Opinion

Down with (the word) abortion!

This is about what pro-abortion politicians and lobbyists would never dare put in writing.

If you have an important point to make, don’t try to be subtle or clever. Use the pile driver. Hit the point once. Then come back and hit it again. Then hit it a third time – a tremendous whack.

– Popularly attributed to Sir Winston Churchill

Many pro-aborts strain to avoid the word “abortion” like the plague, substituting in euphemisms like “choice,” “women’s health,” “reproductive freedom,” “bodily autonomy,” “family planning,” etc. When your PR efforts operate on the premise that you shouldn’t use your product’s name, it might be time to rethink what you’re selling.

Even so, “abortion” is just abstract and clinical-sounding enough to make it seem palatable to a significant portion of the public.
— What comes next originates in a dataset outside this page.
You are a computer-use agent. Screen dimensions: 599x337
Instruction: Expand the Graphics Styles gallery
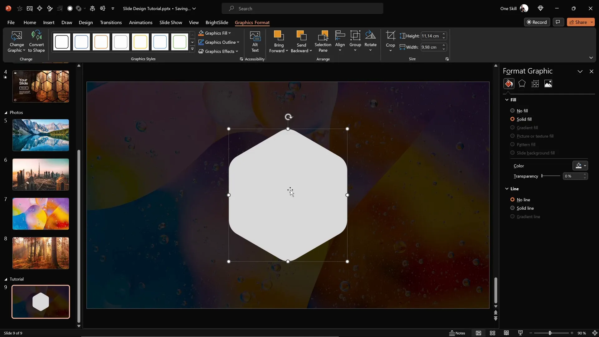pos(192,49)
Well, “abort” means end something, and ending a pregnancy doesn’t sound so bad…pregnancies are tough, so of course somebody should be able to end hers if she wants.

Because it doesn’t explicitly describe the procedure or reference its victim – keeping the violence and death out of immediate view – we can delude ourselves into thinking it’s something harmless, that there’s nobody involved in it other than the woman who wants one (or at least that if it’s wrong, it’s wrong only for some hazy moralizing reason). Hence the all-too-common spectacles of media talking heads dispassionately discussing abortion’s politics like they’re talking about the NFL draft, or politicians and activists enthusiastically celebrating and demanding it without a hint of guilt.

Thanks to this thin rhetorical veil, pro-aborts get to advocate the literal execution of our defenseless young while still being able to show their faces in public, while the more timid of center-right politicians can get through obligatory halfhearted statements about the humanitarian crisis of our generation without ruffling too many feathers.

Sorry, but that’s not good enough. Killing something every single honest participant in the debate knows is a living human being? For any reason? A million times a year? This is the very last issue in the country where we should indulge even the slightest sterilizing of truth for the sake of “civility,” or accept anything less than total frankness.

In the interest of a more honest debate that properly emphasizes the real issue, allow me to propose a deceptively simple rhetorical change: pro-lifers should stop calling it “abortion,” too.

Don't let anyone forget the blood (Photo credit: bedrocan on Flickr)

Don’t let anyone forget the blood. (Photo credit: bedrocan on Flickr)

Just don’t use the word anymore. Aside from when it’s absolutely necessary for technical purposes, such as clarification or relaying a direct quote, make a concerted effort to exclusively refer to the act as what it really is: killing a baby.

Make the conversation as overt, as intuitively straightforward as possible. Refuse to let abortion’s true nature fade into the background. Leave no ambiguity whatsoever as to what we’re talking about or why we object to it. Use language that conveys the proper, terrible visuals in the listener’s mind.

Our foes understand that persuasion isn’t simply a matter of having the right arguments, but of giving something a certain feel through the repetition of certain buzzwords. Constant generalized blather about “choice” and “women’s health” and “reproductive freedom” reinforce the feeling of something that would clearly be nobody’s business but the woman’s.

But by relentlessly reinforcing more honest labels, we can set a truer tone. Just listen to how radically different these pro-abortion odes come across when we simply swap out the euphemisms for factual descriptions.

Barack Obama:

And for nearly a century now, one core principle has guided everything all of you do — that women should be allowed to make their own decisions about whether to kill their babies. It’s a simple principle […] there’s nothing conservative about the government injecting itself into decisions about baby-killing best made between a woman and her doctor […] Forty years after the Supreme Court affirmed a woman’s constitutional right to privacy, including the right to kill her daughter, we shouldn’t have to remind people that when it comes to a woman’s ability to kill her son, no politician should get to decide what’s best for you.

Nancy Pelosi:

As a practicing and respectful Catholic, this is sacred ground to me when we talk about killing your baby. I don’t think it should have anything to do with politics […] What was done in Philadelphia was reprehensible and everybody condemned it. For them to decide to disrespect a judgment a woman makes about killing her daughter is reprehensible. Next question.

Cecile Richards:

In Wisconsin, Texas, North Carolina, and elsewhere, we are seeing an unprecedented wave of attacks on women’s ability to kill their sons, and people are fed up with it. These attacks have enraged and engaged a whole new generation of young women and men who are absolutely not willing to go back to a time when women didn’t have access to the ability to kill their daughters in America.

They wouldn’t dare put that in writing or say it in front of a camera. But it’s exactly what they mean.

Pro-lifers need to redouble our efforts to remind them – and everyone else – of that with our every breath.